EXERCISE AIM
State how many lines in the material hold the string "dropdown"; nothing besides that number is expected.

MATERIAL SHOWN
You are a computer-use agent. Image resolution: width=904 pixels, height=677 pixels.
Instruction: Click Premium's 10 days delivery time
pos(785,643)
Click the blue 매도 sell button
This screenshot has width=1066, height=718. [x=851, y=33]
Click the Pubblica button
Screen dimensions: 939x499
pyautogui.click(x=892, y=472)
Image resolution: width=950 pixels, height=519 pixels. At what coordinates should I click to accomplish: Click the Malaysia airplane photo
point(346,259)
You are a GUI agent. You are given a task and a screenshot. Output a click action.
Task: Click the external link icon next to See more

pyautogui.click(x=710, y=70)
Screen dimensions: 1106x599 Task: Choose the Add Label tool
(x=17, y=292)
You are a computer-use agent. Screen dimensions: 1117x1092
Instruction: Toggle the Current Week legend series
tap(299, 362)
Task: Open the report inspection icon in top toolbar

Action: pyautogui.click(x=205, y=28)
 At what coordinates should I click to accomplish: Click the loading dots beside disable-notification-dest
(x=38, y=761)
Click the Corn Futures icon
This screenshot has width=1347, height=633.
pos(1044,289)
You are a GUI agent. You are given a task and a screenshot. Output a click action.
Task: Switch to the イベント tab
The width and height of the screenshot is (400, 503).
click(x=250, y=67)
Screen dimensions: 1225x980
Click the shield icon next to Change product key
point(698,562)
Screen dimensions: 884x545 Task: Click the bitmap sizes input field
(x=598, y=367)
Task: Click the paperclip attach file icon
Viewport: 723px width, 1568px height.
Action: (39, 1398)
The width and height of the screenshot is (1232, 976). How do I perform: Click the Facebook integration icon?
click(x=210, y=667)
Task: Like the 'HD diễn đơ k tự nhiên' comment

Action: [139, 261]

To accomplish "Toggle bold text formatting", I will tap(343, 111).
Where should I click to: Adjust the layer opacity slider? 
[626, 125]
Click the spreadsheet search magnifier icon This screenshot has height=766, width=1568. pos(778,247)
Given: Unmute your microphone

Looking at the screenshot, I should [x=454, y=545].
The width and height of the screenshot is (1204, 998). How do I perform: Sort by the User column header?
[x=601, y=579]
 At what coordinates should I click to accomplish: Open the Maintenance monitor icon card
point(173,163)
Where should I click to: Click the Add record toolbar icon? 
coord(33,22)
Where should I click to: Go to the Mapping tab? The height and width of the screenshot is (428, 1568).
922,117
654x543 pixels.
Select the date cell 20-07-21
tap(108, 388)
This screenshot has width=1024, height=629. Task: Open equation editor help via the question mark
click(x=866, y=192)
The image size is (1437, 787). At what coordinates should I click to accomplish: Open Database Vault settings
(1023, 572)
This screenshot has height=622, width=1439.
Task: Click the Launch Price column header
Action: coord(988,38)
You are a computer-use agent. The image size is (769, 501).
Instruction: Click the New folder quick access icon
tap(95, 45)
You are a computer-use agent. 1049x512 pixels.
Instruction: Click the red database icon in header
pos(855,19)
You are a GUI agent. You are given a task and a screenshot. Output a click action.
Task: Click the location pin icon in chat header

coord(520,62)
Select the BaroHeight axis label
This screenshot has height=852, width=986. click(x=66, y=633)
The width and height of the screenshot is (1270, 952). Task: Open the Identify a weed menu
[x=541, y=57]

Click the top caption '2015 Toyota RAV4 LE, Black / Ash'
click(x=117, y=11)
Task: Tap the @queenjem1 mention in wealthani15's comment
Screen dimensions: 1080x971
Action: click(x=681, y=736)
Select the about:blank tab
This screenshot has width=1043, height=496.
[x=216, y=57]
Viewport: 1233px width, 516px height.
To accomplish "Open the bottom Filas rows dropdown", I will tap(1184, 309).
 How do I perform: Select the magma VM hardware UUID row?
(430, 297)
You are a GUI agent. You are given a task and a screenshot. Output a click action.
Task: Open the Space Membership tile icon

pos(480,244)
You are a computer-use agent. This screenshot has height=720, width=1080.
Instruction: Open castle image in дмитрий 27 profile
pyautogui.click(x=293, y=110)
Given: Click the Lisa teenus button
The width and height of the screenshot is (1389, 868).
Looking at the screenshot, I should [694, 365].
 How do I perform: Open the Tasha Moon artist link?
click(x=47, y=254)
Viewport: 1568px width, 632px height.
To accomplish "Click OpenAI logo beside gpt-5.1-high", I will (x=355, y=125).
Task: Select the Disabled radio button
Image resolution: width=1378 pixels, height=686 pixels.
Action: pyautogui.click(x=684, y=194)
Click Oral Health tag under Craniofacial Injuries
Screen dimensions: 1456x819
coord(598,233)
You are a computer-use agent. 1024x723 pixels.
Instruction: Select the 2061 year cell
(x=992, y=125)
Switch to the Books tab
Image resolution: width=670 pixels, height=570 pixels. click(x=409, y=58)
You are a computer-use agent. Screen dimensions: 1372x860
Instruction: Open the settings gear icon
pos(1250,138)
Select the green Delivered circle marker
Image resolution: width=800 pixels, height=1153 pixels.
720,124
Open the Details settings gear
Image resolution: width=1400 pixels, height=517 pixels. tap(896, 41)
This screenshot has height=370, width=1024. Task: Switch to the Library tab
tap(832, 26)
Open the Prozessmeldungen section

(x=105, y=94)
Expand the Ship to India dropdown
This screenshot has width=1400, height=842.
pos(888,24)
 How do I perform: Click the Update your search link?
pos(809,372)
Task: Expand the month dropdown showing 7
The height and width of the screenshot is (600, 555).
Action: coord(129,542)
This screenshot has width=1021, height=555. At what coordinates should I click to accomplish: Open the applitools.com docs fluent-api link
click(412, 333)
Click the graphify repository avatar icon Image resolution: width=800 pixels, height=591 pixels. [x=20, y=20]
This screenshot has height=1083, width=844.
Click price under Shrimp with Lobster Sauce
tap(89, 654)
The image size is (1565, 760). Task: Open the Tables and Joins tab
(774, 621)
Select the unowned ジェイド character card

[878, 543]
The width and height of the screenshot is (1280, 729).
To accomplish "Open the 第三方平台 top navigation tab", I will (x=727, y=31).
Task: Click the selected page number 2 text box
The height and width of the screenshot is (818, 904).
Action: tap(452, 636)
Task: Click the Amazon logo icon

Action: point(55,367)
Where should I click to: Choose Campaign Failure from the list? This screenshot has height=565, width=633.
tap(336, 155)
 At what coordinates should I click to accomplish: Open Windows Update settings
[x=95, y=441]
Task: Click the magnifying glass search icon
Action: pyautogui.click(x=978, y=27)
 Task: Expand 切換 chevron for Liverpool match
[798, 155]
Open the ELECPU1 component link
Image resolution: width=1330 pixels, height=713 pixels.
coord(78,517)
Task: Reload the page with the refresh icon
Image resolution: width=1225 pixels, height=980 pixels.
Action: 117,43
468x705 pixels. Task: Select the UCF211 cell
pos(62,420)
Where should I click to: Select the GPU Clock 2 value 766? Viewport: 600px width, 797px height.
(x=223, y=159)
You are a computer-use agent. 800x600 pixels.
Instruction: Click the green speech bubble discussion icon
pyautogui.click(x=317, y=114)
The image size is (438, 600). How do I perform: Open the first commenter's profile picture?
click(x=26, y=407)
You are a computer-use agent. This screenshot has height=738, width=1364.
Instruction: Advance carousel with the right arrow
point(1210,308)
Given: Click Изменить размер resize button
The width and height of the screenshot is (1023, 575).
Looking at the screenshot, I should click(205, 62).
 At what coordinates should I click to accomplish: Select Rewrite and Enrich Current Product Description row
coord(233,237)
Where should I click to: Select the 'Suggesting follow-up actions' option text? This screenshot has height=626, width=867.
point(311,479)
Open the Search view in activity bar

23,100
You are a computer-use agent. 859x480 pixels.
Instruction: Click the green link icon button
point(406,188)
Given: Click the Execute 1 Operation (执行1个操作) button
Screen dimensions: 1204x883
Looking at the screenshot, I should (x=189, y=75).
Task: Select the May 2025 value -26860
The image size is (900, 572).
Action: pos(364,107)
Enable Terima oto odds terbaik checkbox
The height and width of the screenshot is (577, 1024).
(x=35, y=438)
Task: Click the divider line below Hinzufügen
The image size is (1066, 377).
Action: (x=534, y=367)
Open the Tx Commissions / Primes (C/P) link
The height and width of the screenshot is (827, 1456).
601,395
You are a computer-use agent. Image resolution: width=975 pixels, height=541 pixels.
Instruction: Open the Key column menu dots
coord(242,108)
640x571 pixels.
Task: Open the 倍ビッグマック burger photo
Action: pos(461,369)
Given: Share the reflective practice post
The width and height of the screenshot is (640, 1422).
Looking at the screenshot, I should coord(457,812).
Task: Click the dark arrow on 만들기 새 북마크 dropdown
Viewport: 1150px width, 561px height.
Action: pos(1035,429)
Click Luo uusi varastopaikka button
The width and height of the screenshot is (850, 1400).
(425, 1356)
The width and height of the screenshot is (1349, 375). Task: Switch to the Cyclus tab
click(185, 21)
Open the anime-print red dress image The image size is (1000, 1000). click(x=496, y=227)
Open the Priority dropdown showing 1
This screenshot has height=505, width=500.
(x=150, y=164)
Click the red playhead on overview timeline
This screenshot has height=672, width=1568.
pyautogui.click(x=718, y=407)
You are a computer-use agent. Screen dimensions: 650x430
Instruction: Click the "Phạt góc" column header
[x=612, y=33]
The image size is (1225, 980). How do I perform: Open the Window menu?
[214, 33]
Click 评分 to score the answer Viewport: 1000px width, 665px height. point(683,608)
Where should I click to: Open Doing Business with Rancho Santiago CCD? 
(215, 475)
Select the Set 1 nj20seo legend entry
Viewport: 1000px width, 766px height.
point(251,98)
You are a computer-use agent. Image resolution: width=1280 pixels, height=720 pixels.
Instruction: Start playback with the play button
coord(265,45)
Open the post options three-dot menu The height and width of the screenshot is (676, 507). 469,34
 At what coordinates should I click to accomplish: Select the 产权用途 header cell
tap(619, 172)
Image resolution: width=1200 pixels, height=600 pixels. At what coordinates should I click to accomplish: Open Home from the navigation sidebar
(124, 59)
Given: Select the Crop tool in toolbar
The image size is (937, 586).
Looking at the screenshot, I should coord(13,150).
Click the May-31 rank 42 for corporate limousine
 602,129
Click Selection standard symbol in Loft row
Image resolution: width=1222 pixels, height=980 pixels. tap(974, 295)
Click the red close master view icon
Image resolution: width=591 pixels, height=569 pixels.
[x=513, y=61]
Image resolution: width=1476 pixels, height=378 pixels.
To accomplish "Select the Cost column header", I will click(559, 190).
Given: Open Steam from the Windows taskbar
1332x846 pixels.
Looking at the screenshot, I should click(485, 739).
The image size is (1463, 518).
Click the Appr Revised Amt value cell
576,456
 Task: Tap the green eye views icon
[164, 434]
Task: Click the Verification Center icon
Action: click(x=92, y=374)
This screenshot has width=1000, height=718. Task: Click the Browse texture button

ANSWER TO THE PROBLEM
5